Synthesis, luminescent, redox and catalytic properties of Ru(II) carbonyl complexes containing 2N2O donors

Abstract

Diamagentic ruthenium(II) complexes [Ru(CO)(B)(L)] (where B = PPh 3, AsPh 3, py (or) pip; L = dianion of tetradentate Schiff bases) were synthesized from the reaction of tetradentate Schiff bases derived from 2-hydroxy-1-naphthaldehyde and the appropriate diamines with monomeric metal precursors [RuHCl(CO)(EPh 3) 2 (B)] (where E = As, B = AsPh 3; E = P, B = PPh 3, py (or) pip). Elemental analyses and spectral (FT-IR, UV–Vis and 1H NMR) studies of all the new synthesized complexes suggest the presence of an octahedral environment around the Ru(II) ion. All the metal complexes exhibit characteristic MLCT absorption and luminescence bands in the visible region. The luminescence efficiency of the ruthenium(II) complexes was explained based on the ligand environment around the metal ion.

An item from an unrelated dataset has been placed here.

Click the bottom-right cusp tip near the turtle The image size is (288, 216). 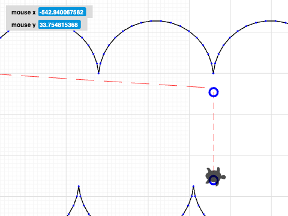pos(193,186)
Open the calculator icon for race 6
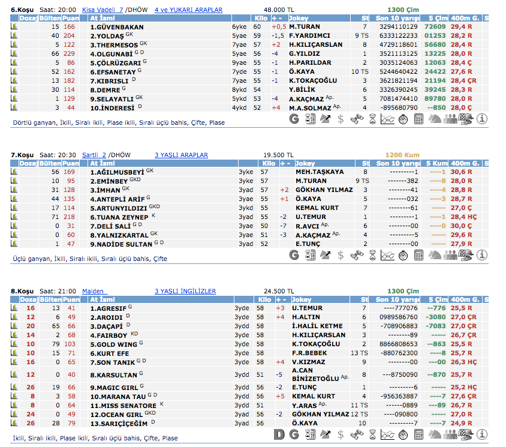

Cyclic voltammograms of all the complexes display quasireversible oxidations (Ru III/Ru II) in the range 0.76–1.04 V and irreversible reduction peaks (Ru II/Ru I) in the range −0.70 to −0.95 V. The observed redox potentials vary with respect to the size of the chelate ring of Schiff base ligands. Further, the catalytic activity of complex 1 has been found to be high towards the oxidation of primary and secondary alcohols into their corresponding aldehydes and ketones in the presence of N-methylmorpholine- N-oxide (NMO) as co-oxidant. The formation of high valent Ru IV O species as a catalytic intermediate is proposed for the catalytic process.